Activity
Turn the rows below into a Markdown table with two columns, No. and Entry, where No. numbers each line and Entry holds that line. Leave out blank lines.

(Stored items)

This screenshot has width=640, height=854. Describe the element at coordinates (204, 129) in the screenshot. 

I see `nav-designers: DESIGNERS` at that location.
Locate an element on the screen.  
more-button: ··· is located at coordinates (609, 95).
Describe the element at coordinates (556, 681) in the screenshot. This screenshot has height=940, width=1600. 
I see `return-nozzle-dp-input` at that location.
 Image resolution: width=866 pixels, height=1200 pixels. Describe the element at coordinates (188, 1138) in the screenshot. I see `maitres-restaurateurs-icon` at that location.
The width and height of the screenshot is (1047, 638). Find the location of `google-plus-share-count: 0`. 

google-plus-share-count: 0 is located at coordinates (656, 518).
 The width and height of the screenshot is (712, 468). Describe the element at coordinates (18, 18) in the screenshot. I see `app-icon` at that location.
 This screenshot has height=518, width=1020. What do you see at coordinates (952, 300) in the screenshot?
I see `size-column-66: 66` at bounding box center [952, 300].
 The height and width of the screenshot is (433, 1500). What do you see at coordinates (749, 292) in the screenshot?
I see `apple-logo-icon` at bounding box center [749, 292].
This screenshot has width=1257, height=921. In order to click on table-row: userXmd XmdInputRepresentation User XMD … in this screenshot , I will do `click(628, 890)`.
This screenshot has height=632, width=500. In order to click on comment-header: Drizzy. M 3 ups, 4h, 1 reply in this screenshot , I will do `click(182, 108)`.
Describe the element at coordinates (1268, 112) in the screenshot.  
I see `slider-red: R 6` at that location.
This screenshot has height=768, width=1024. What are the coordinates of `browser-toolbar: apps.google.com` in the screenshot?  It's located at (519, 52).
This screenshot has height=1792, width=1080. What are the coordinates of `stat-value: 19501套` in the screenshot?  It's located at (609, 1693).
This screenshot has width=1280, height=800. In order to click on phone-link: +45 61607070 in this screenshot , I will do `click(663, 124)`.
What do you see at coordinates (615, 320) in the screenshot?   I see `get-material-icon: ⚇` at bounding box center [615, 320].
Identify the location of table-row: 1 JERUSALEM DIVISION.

Expected answer
| No. | Entry |
|---|---|
| 1 | This screenshot has width=640, height=854. Describe the element at coordinates (204, 129) in the screenshot.  |
| 2 | I see `nav-designers: DESIGNERS` at that location. |
| 3 | Locate an element on the screen.   |
| 4 | more-button: ··· is located at coordinates (609, 95). |
| 5 | Describe the element at coordinates (556, 681) in the screenshot. This screenshot has height=940, width=1600.  |
| 6 | I see `return-nozzle-dp-input` at that location. |
| 7 |  Image resolution: width=866 pixels, height=1200 pixels. Describe the element at coordinates (188, 1138) in the screenshot. I see `maitres-restaurateurs-icon` at that location. |
| 8 | The width and height of the screenshot is (1047, 638). Find the location of `google-plus-share-count: 0`.  |
| 9 | google-plus-share-count: 0 is located at coordinates (656, 518). |
| 10 |  The width and height of the screenshot is (712, 468). Describe the element at coordinates (18, 18) in the screenshot. I see `app-icon` at that location. |
| 11 |  This screenshot has height=518, width=1020. What do you see at coordinates (952, 300) in the screenshot? |
| 12 | I see `size-column-66: 66` at bounding box center [952, 300]. |
| 13 |  The height and width of the screenshot is (433, 1500). What do you see at coordinates (749, 292) in the screenshot? |
| 14 | I see `apple-logo-icon` at bounding box center [749, 292]. |
| 15 | This screenshot has width=1257, height=921. In order to click on table-row: userXmd XmdInputRepresentation User XMD … in this screenshot , I will do `click(628, 890)`. |
| 16 | This screenshot has height=632, width=500. In order to click on comment-header: Drizzy. M 3 ups, 4h, 1 reply in this screenshot , I will do `click(182, 108)`. |
| 17 | Describe the element at coordinates (1268, 112) in the screenshot.   |
| 18 | I see `slider-red: R 6` at that location. |
| 19 | This screenshot has height=768, width=1024. What are the coordinates of `browser-toolbar: apps.google.com` in the screenshot?  It's located at (519, 52). |
| 20 | This screenshot has height=1792, width=1080. What are the coordinates of `stat-value: 19501套` in the screenshot?  It's located at (609, 1693). |
| 21 | This screenshot has width=1280, height=800. In order to click on phone-link: +45 61607070 in this screenshot , I will do `click(663, 124)`. |
| 22 | What do you see at coordinates (615, 320) in the screenshot?   I see `get-material-icon: ⚇` at bounding box center [615, 320]. |
| 23 | Identify the location of table-row: 1 JERUSALEM DIVISION. |